This could explain the symptoms I have been freaking out about for months:
- increased seizures
- new generalized seizures
- new eye movements
- headaches
- migraines
- rubbing his face, eyes and ears in pain
- sleeping problems- sleeping too much, and very interrupted sleep patterns
- dilation of one eye
- microcephaly
- pushing his head into surfaces to cause pressure-- thought to be "sensory"
- crying uncontrollably and rubbing his head
- random crying and fussing
Heartbreaking, right? What is really heartbreaking is the road we are heading down...
I am waiting for calls back from docs and for the GO signal, but it looks like Jayson will be going under anesthesia very soon for a special eye exam that checks pressure. Our cranio doc was under the impression we had already done that, apparently. The cranio doc said he would call neurosurgery today to see if they would like to have a monitor placed. During this procedure, the neurosurgeon will drill into his skull and insert a monitor into one of J's ventricles which will measure pressure for 24 hours in the ICU.
What comes next is even more heartbreaking. When there are more than 2 fused sutures it is called "Multiple Suture Craniosynostosis". When this condition happens in a child with a syndrome it is called "Multiple Suture Syndromic Craniosynostosis". It is recommended that surgery to open up and mold the skull happens before 12 months. Clearly this is not the case for us. This was missed by so many specialists it is beyond ridiculous. Due to this fact, it is now a very complex, complicated process and my understanding is that it is repaired one suture at a time. We may be looking at many, many skull and brain surgeries in Jayson's future. When the skull has gone this long being fused, it causes many problems within the head--- eye placement, vision, ear placement, hearing, mouth and jaw alignment issues, swallowing, respiratory issues, etc. Therefore, each skull surgery also tends to involve reconstruction of different facial features so that they can function properly. No, I have not been told this is our road. I just did research about Multiple Suture Syndromic Craniosynostosis and that is what I found.
And there is even more heartbreaking news. Not all craniosynostosis results in intracranial pressure, but Multiple Suture Syndromic Craniosynostosis has an extremely high likelihood of intracranial pressure. When it is not treated early on, typically before age 12 months, there is often short-term and long-term brain damage. We will never know, but to think that maybe some of my son's brain damage could have been prevented had we been more proactive is seriously heartbreaking.

§ **Work to complete**: In the post about Jayson's craniosynostosis, why does each skull surgery also tend to involve reconstruction of different facial features? Answer in one to three sentences.

§ **Data excerpt**:
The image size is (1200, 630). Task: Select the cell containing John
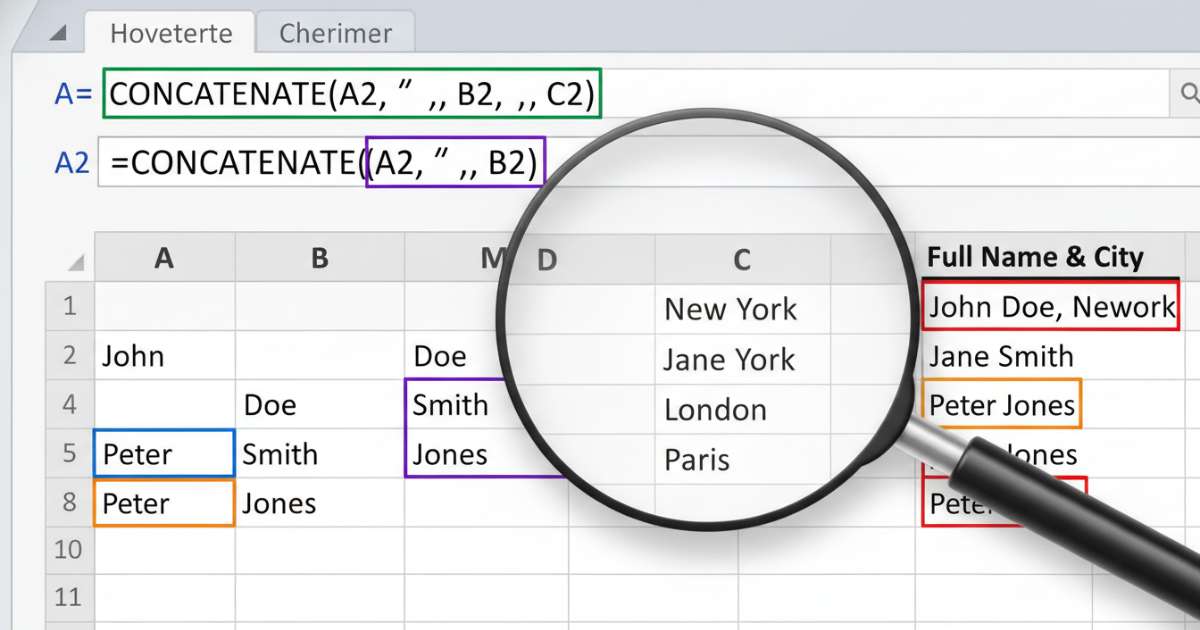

§ **Task output**: When the skull has been fused this long, it causes many problems within the head, such as eye placement, vision, ear placement, hearing, mouth and jaw alignment, swallowing and respiratory issues. Reconstruction of the facial features is done so that they can function properly.